*ПИСЬМЕННОЕ ЗАДАНИЕ 1*: Объясните на основе фрагмента о французском искусстве и обществе, почему искусство, по словам автора, пряталось в мансарды и рождалось за столиками окраинных бистро и кафе.

*ИСХОДНЫЙ ФРАГМЕНТ*:
Еще во времена романтизма зародилась идея своеобразной корпоративности людей, присягнувших творчеству, – «артистов», как называли они себя, – богемы, как называл их обыватель. Они искали единомышленников, отчаявшись, замыкались в одиночестве. Одни верили в силу искусства, другие ограничивались лишь стремлением «эпатировать буржуа». Искусство пряталось в мансарды, бежало в поля и леса, рождалось за столиками окраинных бистро и кафе среднего пошиба, так как все свежее, новое, ярко индивидуальное немедленно встречалось обществом в штыки. Даже Энгр, более чем кто бы то ни было близкий академической системе, не смог избежать суровых нареканий. Не говоря уже о Делакруа, чье положение не могли исправить ни официальные закупки некоторых его картин, ни заказы на циклы росписей. Но и Энгр и Делакруа подвергались атакам преимущественно со стороны профессиональной критики, институтского ареопага.
Что касается лучших мастеров, вступивших в французское искусство в 30-40-е годы, таких, как Теодор Руссо, Домье, Милле, Курбе, то их нередко попросту не допускали в Салон, то есть лишали элементарного права художника показывать собственные произведения публике. Мы знаем, какую акцию предпринял Курбе, чтобы в 1855 году познакомить зрителей со своими картинами. Воистину художник не просто шел на открытый конфликт с так называемым обществом, но бросал ему вызов. Однако со временем общество постепенно примирилось с искусством тех реалистов, которые затрагивали какие-то сторонние, негородские пласты жизни. К их изображениям стали относиться как к чему-то, увы, действительно существующему, правда не слишком приятному, по находящемуся где-то далеко от столицы и от ее проблем.
Но когда в 60-70-е годы начинаются выступления Мане и «батиньольцев» (импрессионистов), французская публика почувствовала, что время компромиссов миновало. Новое поколение вознамерилось обратиться к жизни сегодняшнего города, к бытию людей в той специфической, пока еще совсем не освоенной живописью городской среде, которой свойственна особая подвижность, калейдоскопичность, стремительность, и уже с этой «городской точки зрения» оценить жизнь остальной природы в ее изменчивых, временных перетеканиях. Оно не только хотело познать новое – оно хотело видеть по-новому. Оно готовило и совершало революцию в складывающейся веками системе живописных методов. Оно, умное и влюбленное в прошлое живописи, извлекало из ее недр самые животворные, самые сочные пласты и, преобразуя их в своем творчестве, одухотворяло искусство юношеской дерзостью и принципиальной непосредственностью выражения. Оно было молодо, честно и непримиримо. И тут общество, включая и официальных лиц, и рядового зрителя, и критиков, объявило ему такую войну, по сравнению с которой неурядицы Делакруа или Курбе казались пустяками.

*ПРЕДОСТАВЛЕННЫЕ ЗАПИСИ*:
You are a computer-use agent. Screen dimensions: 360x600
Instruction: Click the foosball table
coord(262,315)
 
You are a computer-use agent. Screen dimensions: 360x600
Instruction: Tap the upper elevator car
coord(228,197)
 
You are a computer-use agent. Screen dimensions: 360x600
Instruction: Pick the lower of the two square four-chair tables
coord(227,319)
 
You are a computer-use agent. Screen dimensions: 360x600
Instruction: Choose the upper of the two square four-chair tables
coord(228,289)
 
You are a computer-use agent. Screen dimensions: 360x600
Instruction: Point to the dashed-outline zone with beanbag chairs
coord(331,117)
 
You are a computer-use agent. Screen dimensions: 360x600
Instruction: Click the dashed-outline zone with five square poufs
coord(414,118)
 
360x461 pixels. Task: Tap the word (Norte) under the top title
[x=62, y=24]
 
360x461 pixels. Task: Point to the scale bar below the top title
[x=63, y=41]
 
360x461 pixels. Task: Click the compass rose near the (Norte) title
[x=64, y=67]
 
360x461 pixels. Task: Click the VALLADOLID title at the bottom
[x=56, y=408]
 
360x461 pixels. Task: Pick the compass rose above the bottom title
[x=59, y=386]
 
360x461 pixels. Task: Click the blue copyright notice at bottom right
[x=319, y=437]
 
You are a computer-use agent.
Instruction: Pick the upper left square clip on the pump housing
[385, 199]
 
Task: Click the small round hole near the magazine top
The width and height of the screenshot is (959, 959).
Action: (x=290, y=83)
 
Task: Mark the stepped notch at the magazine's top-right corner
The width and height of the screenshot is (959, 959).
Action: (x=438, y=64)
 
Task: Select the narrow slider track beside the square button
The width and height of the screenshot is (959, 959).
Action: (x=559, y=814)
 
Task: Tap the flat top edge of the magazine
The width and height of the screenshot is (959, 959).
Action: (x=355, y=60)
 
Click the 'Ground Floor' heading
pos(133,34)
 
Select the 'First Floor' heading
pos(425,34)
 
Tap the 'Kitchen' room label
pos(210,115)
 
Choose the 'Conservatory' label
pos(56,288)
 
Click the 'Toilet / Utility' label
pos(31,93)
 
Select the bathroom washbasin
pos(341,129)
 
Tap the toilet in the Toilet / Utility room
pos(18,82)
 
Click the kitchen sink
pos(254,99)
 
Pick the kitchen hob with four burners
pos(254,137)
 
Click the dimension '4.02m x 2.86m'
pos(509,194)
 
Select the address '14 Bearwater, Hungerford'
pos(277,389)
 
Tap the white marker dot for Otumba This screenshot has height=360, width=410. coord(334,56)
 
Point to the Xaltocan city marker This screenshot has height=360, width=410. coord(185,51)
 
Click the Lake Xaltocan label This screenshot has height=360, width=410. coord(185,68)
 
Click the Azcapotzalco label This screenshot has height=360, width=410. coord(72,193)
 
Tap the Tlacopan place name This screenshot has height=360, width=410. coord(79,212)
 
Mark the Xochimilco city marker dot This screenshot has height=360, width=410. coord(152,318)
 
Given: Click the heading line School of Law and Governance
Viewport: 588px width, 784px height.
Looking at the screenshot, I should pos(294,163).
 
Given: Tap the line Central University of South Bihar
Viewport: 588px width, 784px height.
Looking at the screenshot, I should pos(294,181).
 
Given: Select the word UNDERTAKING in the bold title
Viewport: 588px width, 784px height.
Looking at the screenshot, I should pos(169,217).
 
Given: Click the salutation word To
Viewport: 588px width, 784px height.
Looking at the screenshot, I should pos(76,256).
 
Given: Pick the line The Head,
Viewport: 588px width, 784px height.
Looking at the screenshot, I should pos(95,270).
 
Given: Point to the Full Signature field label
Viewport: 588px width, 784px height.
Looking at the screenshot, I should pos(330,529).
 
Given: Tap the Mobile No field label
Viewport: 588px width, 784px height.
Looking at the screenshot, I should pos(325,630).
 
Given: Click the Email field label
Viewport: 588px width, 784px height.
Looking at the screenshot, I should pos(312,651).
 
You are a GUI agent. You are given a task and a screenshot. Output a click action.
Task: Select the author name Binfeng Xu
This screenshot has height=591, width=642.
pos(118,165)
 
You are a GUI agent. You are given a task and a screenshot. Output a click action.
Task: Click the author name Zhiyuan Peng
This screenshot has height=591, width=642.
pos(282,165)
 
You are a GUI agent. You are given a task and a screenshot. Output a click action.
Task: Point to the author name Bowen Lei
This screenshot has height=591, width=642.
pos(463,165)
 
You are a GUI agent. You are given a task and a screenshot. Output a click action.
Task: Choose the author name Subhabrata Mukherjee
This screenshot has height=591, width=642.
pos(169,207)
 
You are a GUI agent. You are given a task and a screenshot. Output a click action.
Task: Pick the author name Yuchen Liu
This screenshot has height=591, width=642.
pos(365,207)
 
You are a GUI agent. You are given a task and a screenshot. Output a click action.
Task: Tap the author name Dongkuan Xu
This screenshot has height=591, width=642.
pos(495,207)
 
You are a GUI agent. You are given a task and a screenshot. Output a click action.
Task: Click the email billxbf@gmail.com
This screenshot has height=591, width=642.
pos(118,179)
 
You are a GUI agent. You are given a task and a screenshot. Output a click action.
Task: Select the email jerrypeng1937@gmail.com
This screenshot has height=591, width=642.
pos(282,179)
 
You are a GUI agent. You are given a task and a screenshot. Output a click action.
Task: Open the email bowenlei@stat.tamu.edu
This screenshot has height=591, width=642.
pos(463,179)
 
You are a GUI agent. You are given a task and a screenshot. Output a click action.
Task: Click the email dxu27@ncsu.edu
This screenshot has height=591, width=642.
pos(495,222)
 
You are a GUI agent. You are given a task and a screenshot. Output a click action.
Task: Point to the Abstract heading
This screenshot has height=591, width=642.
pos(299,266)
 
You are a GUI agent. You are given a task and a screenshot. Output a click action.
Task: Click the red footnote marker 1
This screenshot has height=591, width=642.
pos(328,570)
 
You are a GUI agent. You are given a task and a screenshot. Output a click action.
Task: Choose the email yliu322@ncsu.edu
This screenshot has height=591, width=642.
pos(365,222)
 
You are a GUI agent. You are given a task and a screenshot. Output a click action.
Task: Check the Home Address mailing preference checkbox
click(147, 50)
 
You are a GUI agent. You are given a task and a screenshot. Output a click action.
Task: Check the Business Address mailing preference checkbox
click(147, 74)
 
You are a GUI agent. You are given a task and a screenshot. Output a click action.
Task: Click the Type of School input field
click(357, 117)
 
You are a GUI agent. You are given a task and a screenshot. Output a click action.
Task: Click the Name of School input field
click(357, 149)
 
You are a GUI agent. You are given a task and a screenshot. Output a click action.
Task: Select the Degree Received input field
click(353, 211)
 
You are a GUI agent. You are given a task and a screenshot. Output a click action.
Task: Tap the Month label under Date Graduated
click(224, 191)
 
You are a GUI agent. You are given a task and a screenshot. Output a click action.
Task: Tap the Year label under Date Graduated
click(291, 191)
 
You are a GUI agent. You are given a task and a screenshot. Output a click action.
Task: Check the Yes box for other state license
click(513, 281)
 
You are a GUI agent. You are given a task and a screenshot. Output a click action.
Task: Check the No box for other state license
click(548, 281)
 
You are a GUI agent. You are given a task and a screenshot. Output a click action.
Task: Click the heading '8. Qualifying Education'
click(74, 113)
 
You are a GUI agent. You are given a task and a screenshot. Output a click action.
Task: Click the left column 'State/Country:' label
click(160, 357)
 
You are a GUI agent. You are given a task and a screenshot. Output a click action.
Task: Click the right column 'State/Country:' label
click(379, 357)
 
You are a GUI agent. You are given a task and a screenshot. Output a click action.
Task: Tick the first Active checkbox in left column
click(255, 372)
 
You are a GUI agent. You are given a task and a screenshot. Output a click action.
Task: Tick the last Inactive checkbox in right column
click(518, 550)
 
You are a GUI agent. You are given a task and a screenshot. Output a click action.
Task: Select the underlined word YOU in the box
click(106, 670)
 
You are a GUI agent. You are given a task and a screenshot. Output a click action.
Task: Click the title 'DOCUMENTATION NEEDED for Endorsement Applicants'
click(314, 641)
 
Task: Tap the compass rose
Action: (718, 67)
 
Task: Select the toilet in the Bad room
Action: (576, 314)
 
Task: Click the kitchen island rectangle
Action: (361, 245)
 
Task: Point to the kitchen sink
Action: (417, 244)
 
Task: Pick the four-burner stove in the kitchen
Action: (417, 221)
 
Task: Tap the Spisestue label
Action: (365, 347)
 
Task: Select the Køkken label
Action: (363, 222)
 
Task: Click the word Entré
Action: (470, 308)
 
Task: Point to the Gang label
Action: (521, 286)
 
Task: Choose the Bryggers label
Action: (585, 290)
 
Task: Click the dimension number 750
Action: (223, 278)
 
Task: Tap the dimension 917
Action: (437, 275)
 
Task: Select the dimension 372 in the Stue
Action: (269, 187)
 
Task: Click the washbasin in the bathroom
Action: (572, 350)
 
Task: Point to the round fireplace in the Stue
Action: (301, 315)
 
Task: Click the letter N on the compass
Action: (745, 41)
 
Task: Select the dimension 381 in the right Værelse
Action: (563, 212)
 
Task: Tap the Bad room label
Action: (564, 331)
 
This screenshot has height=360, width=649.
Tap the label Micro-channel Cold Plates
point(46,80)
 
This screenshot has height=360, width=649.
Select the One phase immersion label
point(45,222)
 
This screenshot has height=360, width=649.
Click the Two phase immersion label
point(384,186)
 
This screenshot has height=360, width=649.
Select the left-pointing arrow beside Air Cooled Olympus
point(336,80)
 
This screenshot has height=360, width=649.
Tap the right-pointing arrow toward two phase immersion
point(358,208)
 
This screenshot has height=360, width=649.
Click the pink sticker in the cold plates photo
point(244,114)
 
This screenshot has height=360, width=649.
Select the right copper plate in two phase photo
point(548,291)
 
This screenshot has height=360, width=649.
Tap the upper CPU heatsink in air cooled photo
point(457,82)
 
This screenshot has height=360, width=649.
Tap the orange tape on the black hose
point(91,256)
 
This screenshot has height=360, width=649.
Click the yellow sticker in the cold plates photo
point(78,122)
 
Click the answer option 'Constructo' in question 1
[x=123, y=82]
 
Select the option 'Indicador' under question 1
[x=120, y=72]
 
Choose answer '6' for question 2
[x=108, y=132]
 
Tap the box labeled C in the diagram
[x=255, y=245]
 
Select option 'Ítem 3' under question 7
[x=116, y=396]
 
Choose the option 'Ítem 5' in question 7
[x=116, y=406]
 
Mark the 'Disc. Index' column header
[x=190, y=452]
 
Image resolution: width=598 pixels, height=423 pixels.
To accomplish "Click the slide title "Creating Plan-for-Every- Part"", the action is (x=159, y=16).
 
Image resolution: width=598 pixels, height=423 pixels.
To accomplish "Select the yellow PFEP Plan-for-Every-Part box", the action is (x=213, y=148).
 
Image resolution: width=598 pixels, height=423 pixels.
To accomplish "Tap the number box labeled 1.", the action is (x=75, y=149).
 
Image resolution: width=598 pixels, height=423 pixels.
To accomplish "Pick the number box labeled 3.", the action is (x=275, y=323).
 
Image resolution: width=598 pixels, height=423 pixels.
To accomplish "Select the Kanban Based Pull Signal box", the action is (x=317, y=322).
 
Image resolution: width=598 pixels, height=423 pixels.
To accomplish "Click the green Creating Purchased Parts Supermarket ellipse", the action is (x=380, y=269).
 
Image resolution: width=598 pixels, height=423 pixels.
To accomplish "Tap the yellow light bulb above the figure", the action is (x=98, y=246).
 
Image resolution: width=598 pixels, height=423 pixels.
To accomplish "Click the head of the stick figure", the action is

*ПИСЬМЕННОЕ ЗАДАНИЕ 2*: Внесите в JSON-список строк строки записей, начиная со строки, содержащей «Given: Click the heading», и заканчивая строкой, содержащей «pos(118,165)», включительно. Каждая строка должна быть отдельным элементом списка, пустые строки пропустите.

*ОЖИДАЕМЫЙ ОТВЕТ 1*: Общество немедленно встречало в штыки всё свежее, новое и ярко индивидуальное.

*ОЖИДАЕМЫЙ ОТВЕТ 2*:
[
  "Given: Click the heading line School of Law and Governance",
  "Viewport: 588px width, 784px height.",
  "Looking at the screenshot, I should pos(294,163).",
  "Given: Tap the line Central University of South Bihar",
  "Viewport: 588px width, 784px height.",
  "Looking at the screenshot, I should pos(294,181).",
  "Given: Select the word UNDERTAKING in the bold title",
  "Viewport: 588px width, 784px height.",
  "Looking at the screenshot, I should pos(169,217).",
  "Given: Click the salutation word To",
  "Viewport: 588px width, 784px height.",
  "Looking at the screenshot, I should pos(76,256).",
  "Given: Pick the line The Head,",
  "Viewport: 588px width, 784px height.",
  "Looking at the screenshot, I should pos(95,270).",
  "Given: Point to the Full Signature field label",
  "Viewport: 588px width, 784px height.",
  "Looking at the screenshot, I should pos(330,529).",
  "Given: Tap the Mobile No field label",
  "Viewport: 588px width, 784px height.",
  "Looking at the screenshot, I should pos(325,630).",
  "Given: Click the Email field label",
  "Viewport: 588px width, 784px height.",
  "Looking at the screenshot, I should pos(312,651).",
  "You are a GUI agent. You are given a task and a screenshot. Output a click action.",
  "Task: Select the author name Binfeng Xu",
  "This screenshot has height=591, width=642.",
  "pos(118,165)"
]